We can optionally save it for later use:

In [5]:
import pickle

In [6]:
with open(f'{video_id}.bin', 'wb') as f_out:
    pickle.dump(transcript, f_out)

When running in codespaces we might need to use a file downloaded

In [None]:
!wget https://github.com/alexeygrigorev/ai-bootcamp-codespace/raw/refs/heads/main/week1/ph1PxZIkz1o.bin

In [None]:
with open(f'{video_id}.bin', 'rb') as f_in:
    transcript = pickle.load(f_in)

In [9]:
transcript[:10]

[FetchedTranscriptSnippet(text='So hi everyone.
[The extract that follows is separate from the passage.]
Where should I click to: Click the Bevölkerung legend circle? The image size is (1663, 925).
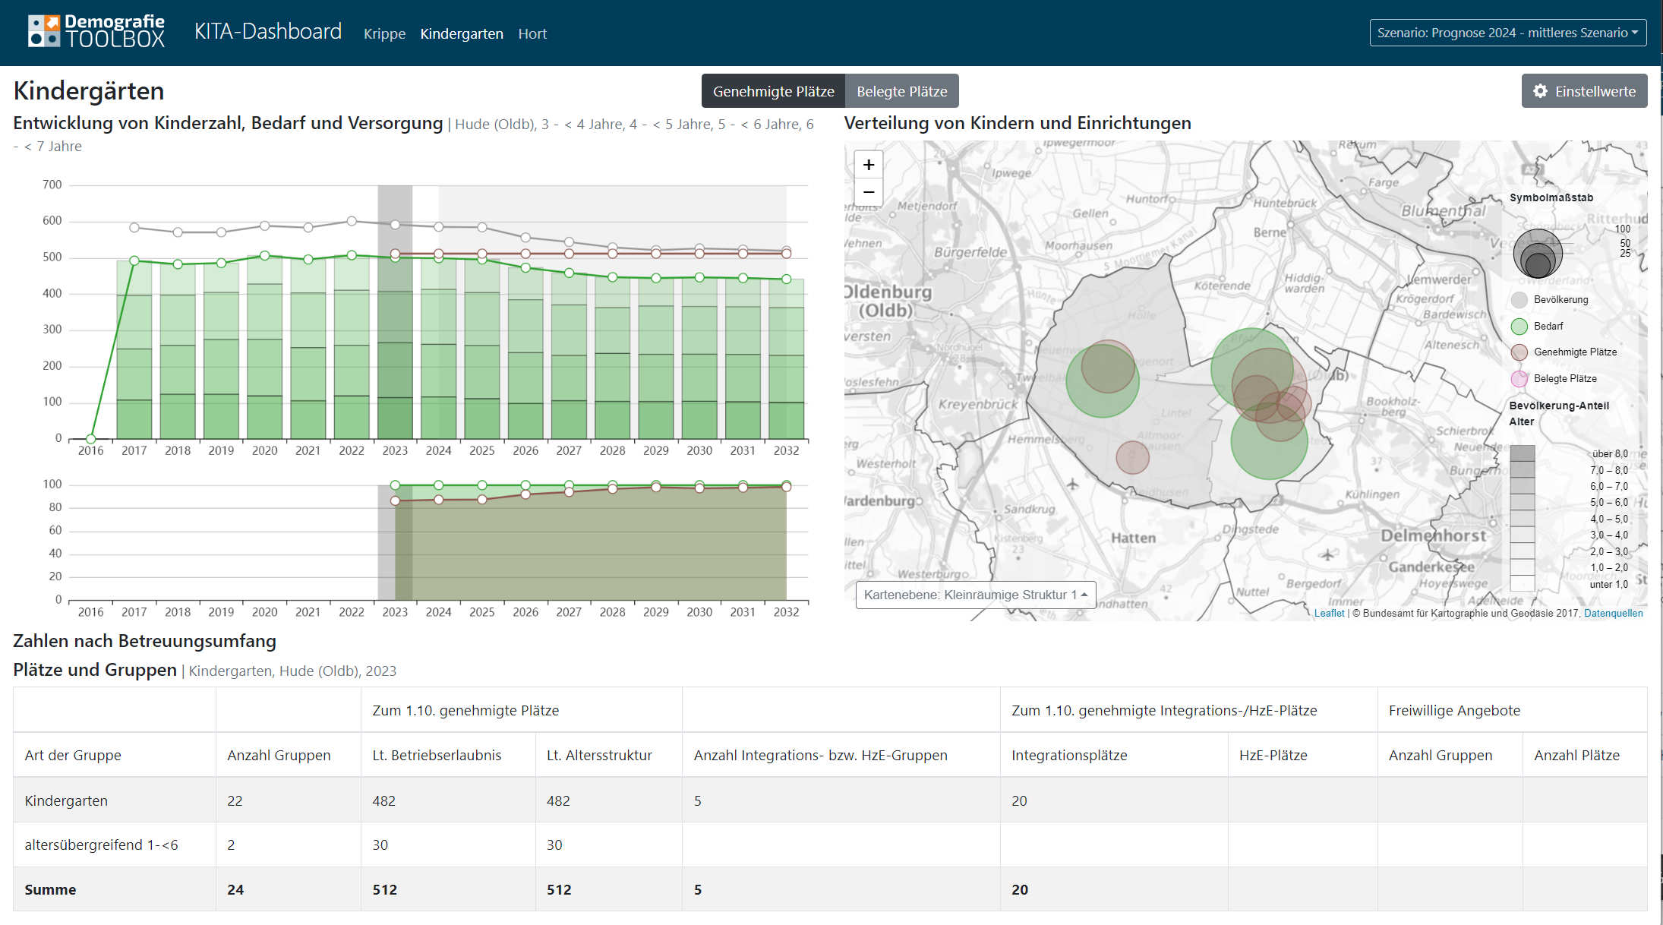click(1519, 300)
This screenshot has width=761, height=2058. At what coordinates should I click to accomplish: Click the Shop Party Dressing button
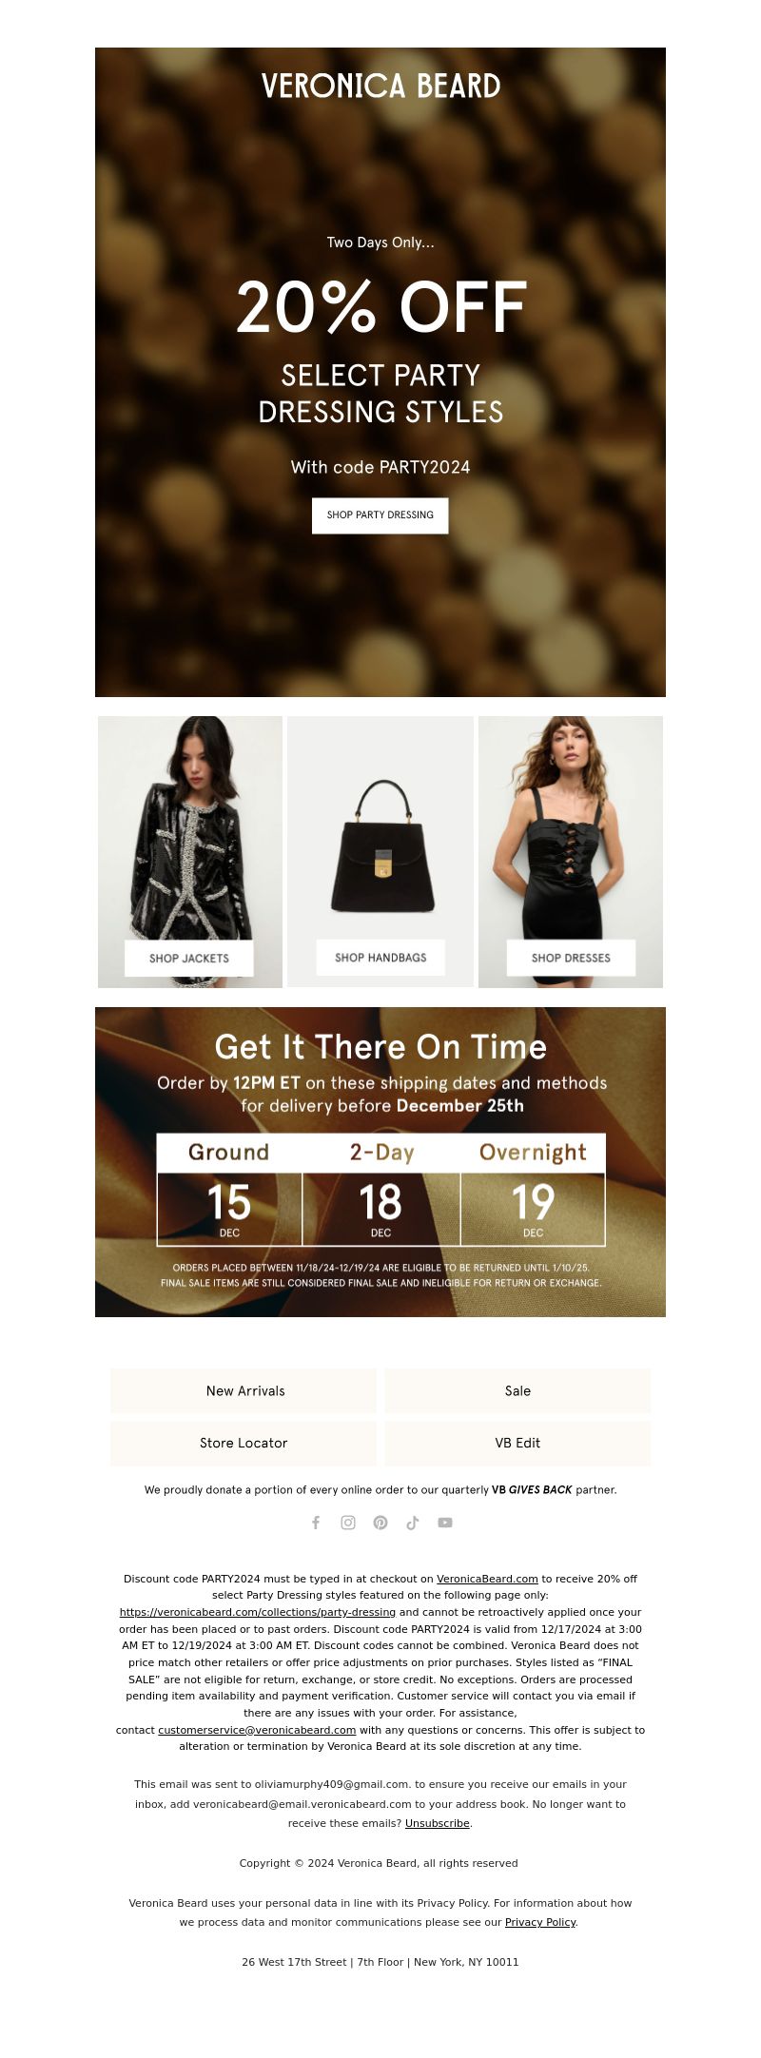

Uh today we are going to', start=0.0, duration=5.04),
 FetchedTranscriptSnippet(text='talk about our upcoming course. The', start=2.96, duration=3.52),
 FetchedTranscriptSnippet(text='upcoming course is called machine', start=5.04, duration=5.92),
 FetchedTranscriptSnippet(text='learning zoom camp. And um this is', start=6.48, duration=5.92),
 FetchedTranscriptSnippet(text='already I put the link in the', start=10.96, duration=3.599),
 FetchedTranscriptSnippet(text="description. So if you're watching um", start=12.4, duration=4.719),
 FetchedTranscriptSnippet(text="this video in recording or you're", start=14.559, duration=4.88),
 FetchedTranscriptSnippet(text='watching it live, you go here in the', start=17.119, duration=4.561),
 FetchedTranscriptSnippet(text='description after under this video and', start=19.439, duration=5.6),
 FetchedTranscriptSnippet(text='then you see a link course. uh click on', start=21.68, duration=6.24)]

In [10]:
def format_timestamp(seconds: float) -> str:
    """Convert seconds to H:MM:SS if > 1 hour, else M:SS"""
    total_seconds = int(seconds)
    hours, remainder = divmod(total_seconds, 3600)
    minutes, secs = divmod(remainder, 60)

    if hours > 0:
        return f"{hours}:{minutes:02}:{secs:02}"
    else:
        return f"{minutes}:{secs:02}"

In [11]:
def make_subtitles(transcript) -> str:
    lines = []

    for entry in transcript:
        ts = format_timestamp(entry.start)
        text = entry.text.replace('\n', ' ')
        lines.append(ts + ' ' + text)

    return '\n'.join(lines)

In [12]:
subtitles = make_subtitles(transcript)

In [13]:
print(subtitles[:500])

0:00 So hi everyone. Uh today we are going to
0:02 talk about our upcoming course. The
0:05 upcoming course is called machine
0:06 learning zoom camp. And um this is
0:10 already I put the link in the
0:12 description. So if you're watching um
0:14 this video in recording or you're
0:17 watching it live, you go here in the
0:19 description after under this video and
0:21 then you see a link course. uh click on
0:25 that link and this bring you will bring
0:27 you to
0:29 this website this GitHub


In [18]:
instructions = """
Summarize the transcript and describe the main purpose of the video
and the main ideas. 

Also output chapters with time. Use usual sentence case, not Title Case for the chapter.

Output format: 

<OUTPUT>
Summary

timestamp chapter 
timestamp chapter
...
timestamp chapter
</OUTPUT>

Don't include <OUTPUT> in the output
"""

In [19]:
answer = llm(subtitles, instructions=instructions)

In [20]:
print(answer)

The video is a presentation about the upcoming "Machine Learning Zoom Camp" course, detailing its structure, content, and answering frequently asked questions. The course, aimed at aspiring machine learning engineers, will commence on September 15th and consists of updated and foundational modules, primarily focusing on practical skills relevant to the industry, such as deploying models and working with Python and command-line tools. 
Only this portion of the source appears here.